C'est un nouvel épisode d'une série sans fin : celle du FIFAGate. La justice suisse a ouvert ce jeudi une procédure pénale contre l'actuel président de la Fédération internationale de Football, Gianni Infantino, qui avait promis de rendre à l'organisation son honneur après des scandales de corruption à répétition.

Les soupçons portent sur plusieurs rencontres non documentées que le dirigeant de la fédération a eues avec le chef du parquet fédéral suisse, Michael Lauber, qui enquêtait alors sur la corruption au sein de la FIFA.

Michael Lauber, qui a démissionné mardi dernier dans le cadre de ces accusations, est aussi visé par une telle procédure, a fait savoir la justice suisse, tout comme le premier procureur du Haut-Valais, Rinaldo Arnold, qui aurait servi d'intermédiaire.
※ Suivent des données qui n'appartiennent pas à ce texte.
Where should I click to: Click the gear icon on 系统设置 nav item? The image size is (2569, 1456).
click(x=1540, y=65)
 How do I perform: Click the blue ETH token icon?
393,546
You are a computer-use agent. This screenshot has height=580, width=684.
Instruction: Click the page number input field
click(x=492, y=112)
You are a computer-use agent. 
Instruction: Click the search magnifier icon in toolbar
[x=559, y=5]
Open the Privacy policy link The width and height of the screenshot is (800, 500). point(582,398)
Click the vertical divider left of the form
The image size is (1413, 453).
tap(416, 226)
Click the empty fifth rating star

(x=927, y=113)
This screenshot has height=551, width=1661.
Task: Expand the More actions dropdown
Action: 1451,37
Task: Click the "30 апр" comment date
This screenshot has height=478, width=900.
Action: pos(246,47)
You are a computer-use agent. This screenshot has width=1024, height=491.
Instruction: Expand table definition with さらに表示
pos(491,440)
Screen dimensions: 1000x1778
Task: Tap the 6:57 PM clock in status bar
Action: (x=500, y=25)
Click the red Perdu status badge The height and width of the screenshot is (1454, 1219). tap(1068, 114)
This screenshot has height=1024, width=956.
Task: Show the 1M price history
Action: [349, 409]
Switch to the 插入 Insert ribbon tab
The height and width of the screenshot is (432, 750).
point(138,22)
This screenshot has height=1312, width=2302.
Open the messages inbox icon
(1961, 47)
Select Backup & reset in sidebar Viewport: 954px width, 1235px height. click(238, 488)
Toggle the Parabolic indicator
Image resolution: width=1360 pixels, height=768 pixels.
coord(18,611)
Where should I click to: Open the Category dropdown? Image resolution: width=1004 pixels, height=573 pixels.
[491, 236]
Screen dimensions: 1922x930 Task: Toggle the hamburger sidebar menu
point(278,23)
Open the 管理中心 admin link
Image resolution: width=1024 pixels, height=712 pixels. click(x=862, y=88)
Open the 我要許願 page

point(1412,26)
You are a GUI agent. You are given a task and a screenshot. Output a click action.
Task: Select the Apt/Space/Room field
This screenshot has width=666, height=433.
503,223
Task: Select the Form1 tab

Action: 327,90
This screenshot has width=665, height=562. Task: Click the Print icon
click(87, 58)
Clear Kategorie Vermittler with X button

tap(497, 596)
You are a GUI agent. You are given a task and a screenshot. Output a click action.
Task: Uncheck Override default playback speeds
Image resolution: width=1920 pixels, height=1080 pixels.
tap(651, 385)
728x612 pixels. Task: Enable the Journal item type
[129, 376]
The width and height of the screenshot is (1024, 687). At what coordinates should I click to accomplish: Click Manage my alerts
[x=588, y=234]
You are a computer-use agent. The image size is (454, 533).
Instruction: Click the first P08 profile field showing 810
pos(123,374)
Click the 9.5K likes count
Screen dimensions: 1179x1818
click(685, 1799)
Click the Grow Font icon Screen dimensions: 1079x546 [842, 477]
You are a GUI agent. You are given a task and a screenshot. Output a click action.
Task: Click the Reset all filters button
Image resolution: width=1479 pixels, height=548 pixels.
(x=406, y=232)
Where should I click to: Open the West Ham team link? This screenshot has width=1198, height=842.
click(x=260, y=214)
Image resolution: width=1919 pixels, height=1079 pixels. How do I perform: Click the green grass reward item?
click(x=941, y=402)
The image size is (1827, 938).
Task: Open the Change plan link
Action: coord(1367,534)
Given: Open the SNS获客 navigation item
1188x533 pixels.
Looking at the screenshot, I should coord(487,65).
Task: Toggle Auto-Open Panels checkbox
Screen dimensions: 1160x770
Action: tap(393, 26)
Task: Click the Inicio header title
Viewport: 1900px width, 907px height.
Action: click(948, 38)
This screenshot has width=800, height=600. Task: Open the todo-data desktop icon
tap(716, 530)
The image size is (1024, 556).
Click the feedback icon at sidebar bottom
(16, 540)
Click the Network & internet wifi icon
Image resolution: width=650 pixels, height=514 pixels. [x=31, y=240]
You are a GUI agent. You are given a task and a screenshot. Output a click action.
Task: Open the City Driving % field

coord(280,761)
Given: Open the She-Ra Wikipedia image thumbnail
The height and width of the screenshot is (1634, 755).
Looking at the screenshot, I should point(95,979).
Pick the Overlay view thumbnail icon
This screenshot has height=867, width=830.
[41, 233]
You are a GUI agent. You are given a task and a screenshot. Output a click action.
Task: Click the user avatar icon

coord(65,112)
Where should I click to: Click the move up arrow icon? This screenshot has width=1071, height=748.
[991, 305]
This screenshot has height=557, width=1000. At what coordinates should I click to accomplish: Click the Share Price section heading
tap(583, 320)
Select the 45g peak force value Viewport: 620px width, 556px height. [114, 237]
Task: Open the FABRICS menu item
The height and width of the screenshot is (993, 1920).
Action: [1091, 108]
Une demande de levée d'immunité a été faite à l'encontre de M. Lauber.

Aide, ou entrave à l'action pénale ?

Les infractions constatées seraient notamment liées entre autres à "l'abus d'autorité, la violation des secrets de fonction, l'entrave à l'action pénale", apprend-on du procureur exceptionnel Stefan Keller nommé cet été.

Gianni Infantino et Michael Lauber affirment n'avoir aucun souvenir de ce qu'ils se sont dit lors de leur dernier entretien, en Juin 2017. Aucunes notes n'ont été prises lors du rendez-vous, qui était le troisième entre les deux hommes dans une période de 15 mois.

La FIFA s'est refusée ce jeudi à tout commentaire. Elle avait pourtant déjà défendu son président, qualifiant ces accusations de "farce" et affirmant que son dirigeant Suisse souhaitait lors de ces rencontres offrir aux autorités toute l'aide pour traduire en justice les corrompus.

Une vingtaine de procédures sont toujours en cours en Suisse, dans le cadre du FIFAgate.